◆ **Task details**: Every line of the listing below should be written out exactly.

═════ Source material ═════

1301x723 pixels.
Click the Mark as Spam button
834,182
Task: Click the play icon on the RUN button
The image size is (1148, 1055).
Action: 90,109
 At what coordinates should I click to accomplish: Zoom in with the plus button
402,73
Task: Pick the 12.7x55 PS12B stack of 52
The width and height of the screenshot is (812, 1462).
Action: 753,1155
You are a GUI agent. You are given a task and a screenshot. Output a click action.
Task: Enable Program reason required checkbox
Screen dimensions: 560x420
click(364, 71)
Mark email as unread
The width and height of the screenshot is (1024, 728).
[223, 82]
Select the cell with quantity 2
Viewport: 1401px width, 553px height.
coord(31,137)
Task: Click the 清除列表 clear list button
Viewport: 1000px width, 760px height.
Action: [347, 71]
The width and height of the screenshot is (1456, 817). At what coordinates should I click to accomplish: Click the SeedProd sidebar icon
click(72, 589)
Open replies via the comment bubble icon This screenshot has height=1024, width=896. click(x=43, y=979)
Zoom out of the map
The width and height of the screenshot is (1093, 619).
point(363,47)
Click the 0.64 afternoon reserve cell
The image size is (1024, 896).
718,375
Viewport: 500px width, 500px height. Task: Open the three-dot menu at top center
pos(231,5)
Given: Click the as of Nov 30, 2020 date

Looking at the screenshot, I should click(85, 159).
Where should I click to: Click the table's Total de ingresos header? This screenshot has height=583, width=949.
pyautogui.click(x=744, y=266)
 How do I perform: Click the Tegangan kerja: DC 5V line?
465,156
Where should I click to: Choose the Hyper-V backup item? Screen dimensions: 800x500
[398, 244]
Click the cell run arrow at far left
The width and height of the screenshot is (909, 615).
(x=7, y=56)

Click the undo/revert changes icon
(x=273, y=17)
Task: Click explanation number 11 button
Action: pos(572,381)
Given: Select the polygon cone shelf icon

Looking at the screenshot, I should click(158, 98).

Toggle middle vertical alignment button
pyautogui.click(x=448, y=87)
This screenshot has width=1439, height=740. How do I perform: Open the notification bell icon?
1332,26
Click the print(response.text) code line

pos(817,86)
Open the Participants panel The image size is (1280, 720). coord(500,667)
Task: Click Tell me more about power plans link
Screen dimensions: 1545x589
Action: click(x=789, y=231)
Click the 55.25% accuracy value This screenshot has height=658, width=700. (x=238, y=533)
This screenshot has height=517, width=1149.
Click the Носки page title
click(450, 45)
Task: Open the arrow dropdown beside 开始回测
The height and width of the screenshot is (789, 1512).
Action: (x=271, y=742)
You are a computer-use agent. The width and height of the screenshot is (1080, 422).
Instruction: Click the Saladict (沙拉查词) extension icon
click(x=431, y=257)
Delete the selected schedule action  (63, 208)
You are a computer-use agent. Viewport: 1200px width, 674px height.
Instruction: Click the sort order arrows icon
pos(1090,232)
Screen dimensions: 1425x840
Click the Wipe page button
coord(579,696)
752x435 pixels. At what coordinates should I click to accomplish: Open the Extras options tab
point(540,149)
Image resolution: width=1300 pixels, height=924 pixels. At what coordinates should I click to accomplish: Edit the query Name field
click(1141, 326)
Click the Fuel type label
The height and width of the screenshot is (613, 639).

═════

◆ **Output**:
1301x723 pixels.
Click the Mark as Spam button
834,182
Task: Click the play icon on the RUN button
The image size is (1148, 1055).
Action: 90,109
 At what coordinates should I click to accomplish: Zoom in with the plus button
402,73
Task: Pick the 12.7x55 PS12B stack of 52
The width and height of the screenshot is (812, 1462).
Action: 753,1155
You are a GUI agent. You are given a task and a screenshot. Output a click action.
Task: Enable Program reason required checkbox
Screen dimensions: 560x420
click(364, 71)
Mark email as unread
The width and height of the screenshot is (1024, 728).
[223, 82]
Select the cell with quantity 2
Viewport: 1401px width, 553px height.
coord(31,137)
Task: Click the 清除列表 clear list button
Viewport: 1000px width, 760px height.
Action: [347, 71]
The width and height of the screenshot is (1456, 817). At what coordinates should I click to accomplish: Click the SeedProd sidebar icon
click(72, 589)
Open replies via the comment bubble icon This screenshot has height=1024, width=896. click(x=43, y=979)
Zoom out of the map
The width and height of the screenshot is (1093, 619).
point(363,47)
Click the 0.64 afternoon reserve cell
The image size is (1024, 896).
718,375
Viewport: 500px width, 500px height. Task: Open the three-dot menu at top center
pos(231,5)
Given: Click the as of Nov 30, 2020 date

Looking at the screenshot, I should click(85, 159).
Where should I click to: Click the table's Total de ingresos header? This screenshot has height=583, width=949.
pyautogui.click(x=744, y=266)
 How do I perform: Click the Tegangan kerja: DC 5V line?
465,156
Where should I click to: Choose the Hyper-V backup item? Screen dimensions: 800x500
[398, 244]
Click the cell run arrow at far left
The width and height of the screenshot is (909, 615).
(x=7, y=56)

Click the undo/revert changes icon
(x=273, y=17)
Task: Click explanation number 11 button
Action: pos(572,381)
Given: Select the polygon cone shelf icon

Looking at the screenshot, I should click(158, 98).

Toggle middle vertical alignment button
pyautogui.click(x=448, y=87)
This screenshot has width=1439, height=740. How do I perform: Open the notification bell icon?
1332,26
Click the print(response.text) code line

pos(817,86)
Open the Participants panel The image size is (1280, 720). coord(500,667)
Task: Click Tell me more about power plans link
Screen dimensions: 1545x589
Action: click(x=789, y=231)
Click the 55.25% accuracy value This screenshot has height=658, width=700. (x=238, y=533)
This screenshot has height=517, width=1149.
Click the Носки page title
click(450, 45)
Task: Open the arrow dropdown beside 开始回测
The height and width of the screenshot is (789, 1512).
Action: (x=271, y=742)
You are a computer-use agent. The width and height of the screenshot is (1080, 422).
Instruction: Click the Saladict (沙拉查词) extension icon
click(x=431, y=257)
Delete the selected schedule action  (63, 208)
You are a computer-use agent. Viewport: 1200px width, 674px height.
Instruction: Click the sort order arrows icon
pos(1090,232)
Screen dimensions: 1425x840
Click the Wipe page button
coord(579,696)
752x435 pixels. At what coordinates should I click to accomplish: Open the Extras options tab
point(540,149)
Image resolution: width=1300 pixels, height=924 pixels. At what coordinates should I click to accomplish: Edit the query Name field
click(1141, 326)
Click the Fuel type label
The height and width of the screenshot is (613, 639).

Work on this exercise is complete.